Gibney Beach's reefs include brain coral, elkhorn, staghorn, pillar coral, boulder coral, and fire coral. These are colorful and contain a variety of fish and other aquatic creatures. Atop these large coral bodies sit sea fans, sea whips and sea plumes.

Common fish off Gibney Beach include goatfish, grunts, tangs, parrotfish, angelfish, squirrelfish, trunkfish, trumpetfish, yellowtail snapper, blue runners, groupers, butterflyfish, damselfish, squirrelfish, porcupinefish, wrasses, octopuses, and eels. The reefs also house a number of invertebrates, including sponges, starfish, sea urchins, sea worms, crabs, lobsters, and sea anemones.

== Tourism ==
Gibney Beach is on North Shore Road (Route 20), about 2.1 mi from Mongoose Junction in downtown Cruz Bay. There are no signs that lead to Gibney, no parking, and no facilities. There is only a small gravel road leading down to the beach, blocked off by a tall white gate to keep cars out. There is a small opening in the gate allowing entrance by foot. In front of the gate, a small portion of the road is open where about four cars will tightly fit. Even though it is open to the public, the beach has a very private feel.

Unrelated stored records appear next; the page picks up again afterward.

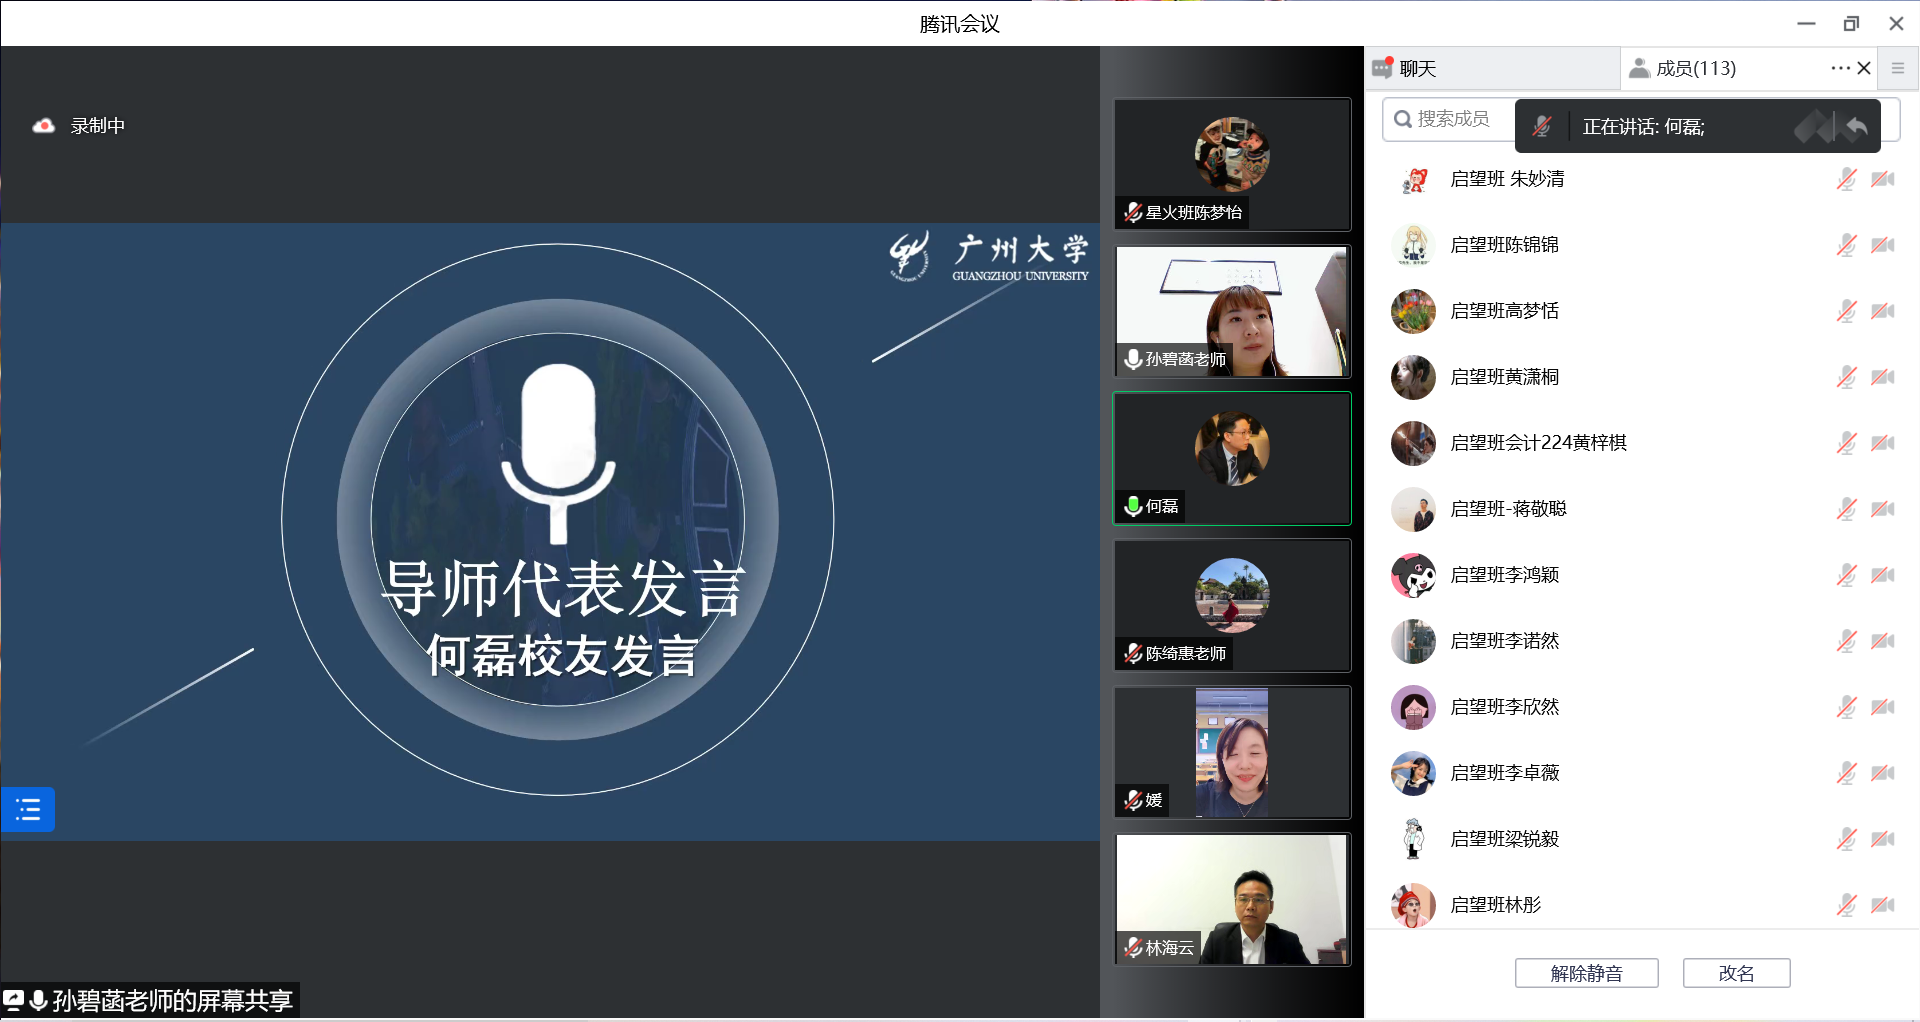Click the 搜索成员 search field
Viewport: 1920px width, 1022px height.
click(1452, 119)
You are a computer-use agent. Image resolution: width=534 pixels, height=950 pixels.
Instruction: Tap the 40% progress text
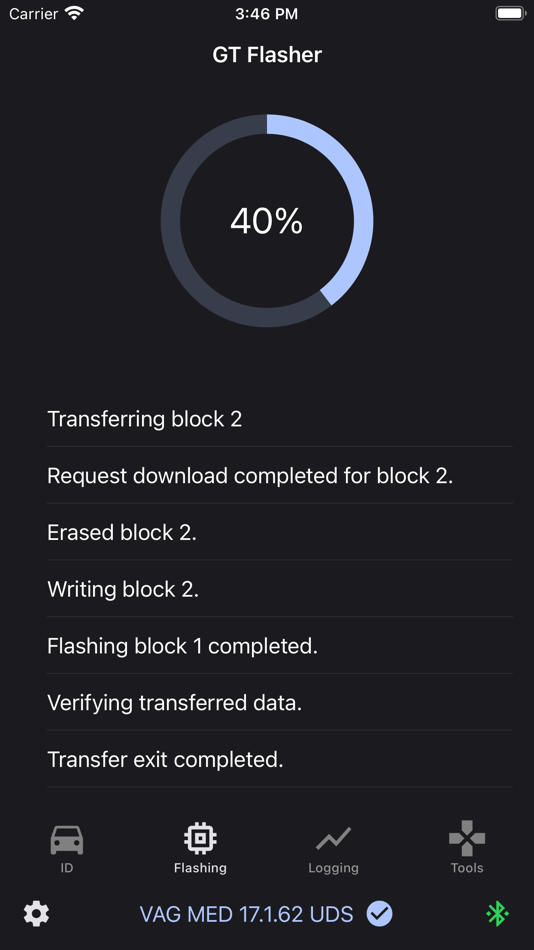click(x=267, y=221)
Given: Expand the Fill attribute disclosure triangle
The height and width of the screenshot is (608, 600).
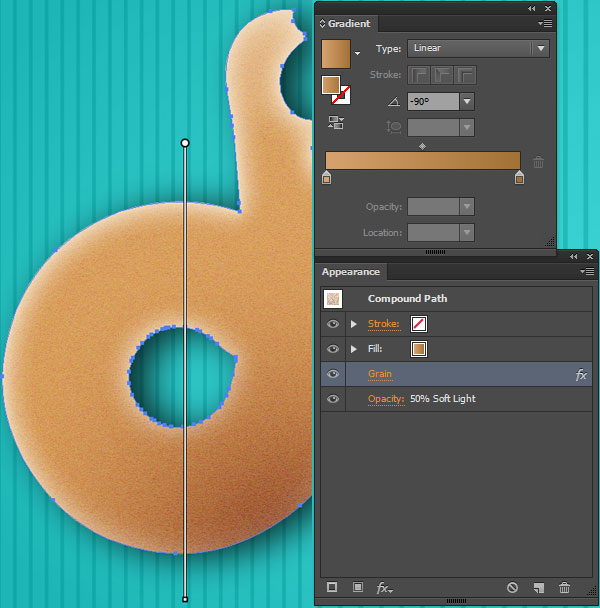Looking at the screenshot, I should (x=354, y=349).
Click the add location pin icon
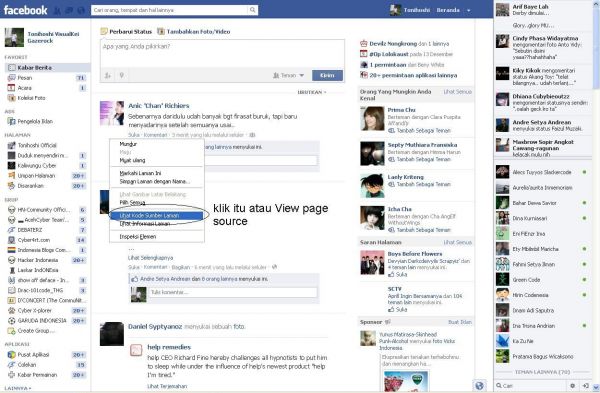This screenshot has height=393, width=600. point(121,76)
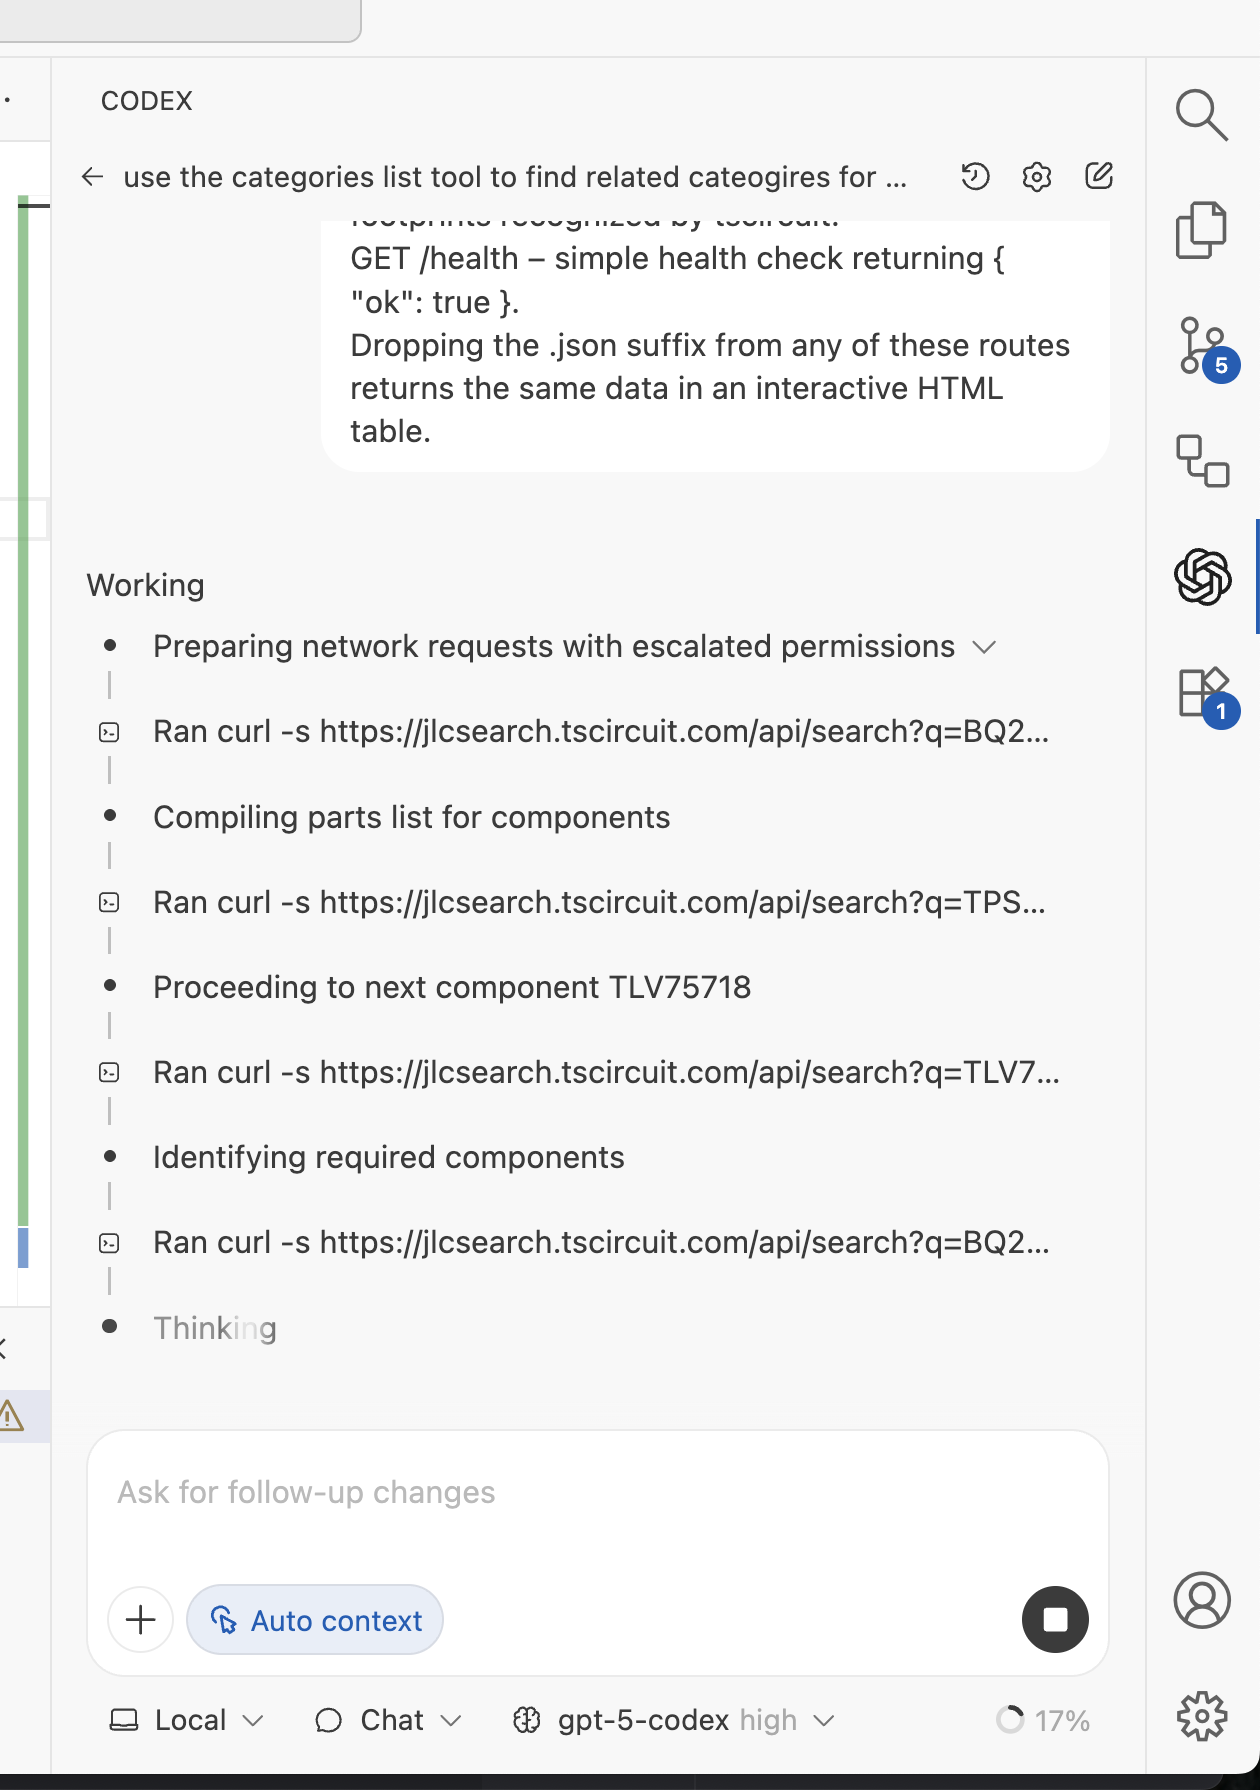Open the Accounts profile icon
1260x1790 pixels.
click(x=1201, y=1599)
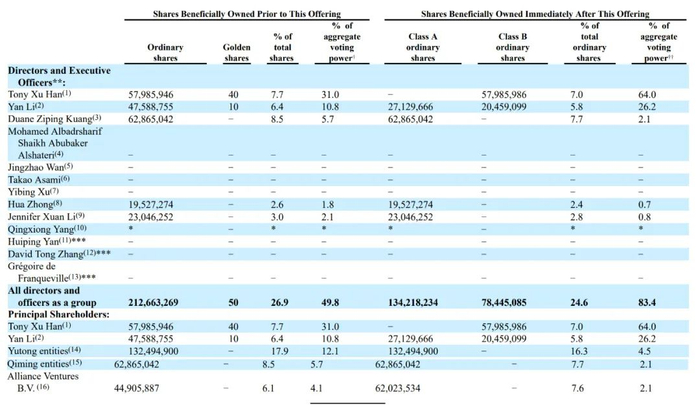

Gibney Beach neighbors Hawksnest Beach. The entrance is the third driveway on the left if passing Hawksnest. To the right of the driveway is the Oppenheimer part of the beach. The southwestern part is Gibney. While they are nearly the same beach, the Oppenheimer house is open to the public but the Gibney house sections are private. In the Virgin Islands, public domain property is from the sea to the first line of vegetation. Behind the first line of vegetation, the Gibney Beach property belongs to the Gibney family.

===Villas===
Two villas on the beach are available for rent by visitors and tourists: the Gibney Garden Cottage and the Gibney Beach Cottage, both directly on the beach. The cottages can be rented separately or together. Botanical gardens surrounding the villas are filled with orchids, heliconia, ylang ylang trees and fruit trees consisting of exotic plants and fruits, including coconuts and star fruit.

Gibney beach has limited parking, and there are no hotels or condos to rent on the land. A few homes within easy walking distance of Gibney Beach are popular with visitors and tourists. Tourists also have a scenic and easy drive on paved roads into shops and restaurants of Cruz Bay nearby.

== Activities ==
For simply relaxing on the beach and enjoying the nature of St. John, many people, both tourists and locals alike, visit Gibney Beach for its quieter atmosphere. This private, “off-the-beaten-path” quality of Gibney Beach is because there are no water sport rentals, eateries, and only limited parking available. Sea grape trees and palms line the shore creating shade. There are tree-covered picnic tables for those who wish to bring their own meal and enjoy family and friends at the beach. There is no admission charge at Gibney Beach.

===Snorkeling===
Although it is not the favored snorkeling area in St. John, the most popular activity at Gibney Beach is snorkeling. This is due to the accessibility of waters and the waters’ appropriate conditions for the most novice to advanced snorkeling. The snorkeling here is also popular because of the vast array of coral and fish that are visible on the fringing reef in the area. In addition to the plants and animals, there is a sunken sailboat that is accessible to explore while snorkeling. The best snorkeling here is during the summer.

The Community Center at Gibney Beach was once the home of the Oppenheimer family. Now this portion of the beach is public and offers the best access to the reef. Here, the white sand is soft and the water is shallow and ideal for beginners. For more advanced snorkeling, one can continue north on the eastern coastline to Perkins Cay and Denis Bay. The deeper waters range from six to ten feet deep.

Much of the colorful reef life is very close to the shore. It is possible to see sections of boulder, fire, brain, and elkhorn coral. Spottings of both small and medium schools are fish are common. The fish close to the shore, visible while snorkeling, include: parrotfish, squirrelfish, trunkfish, trumpetfish, goatfish, grunt, and tang. There are also predator fish like the yellowtail snapper and the blue runner.

===Local entertainment===
Local reggae and calypso bands sometimes perform at Gibney Beach at the Community Center.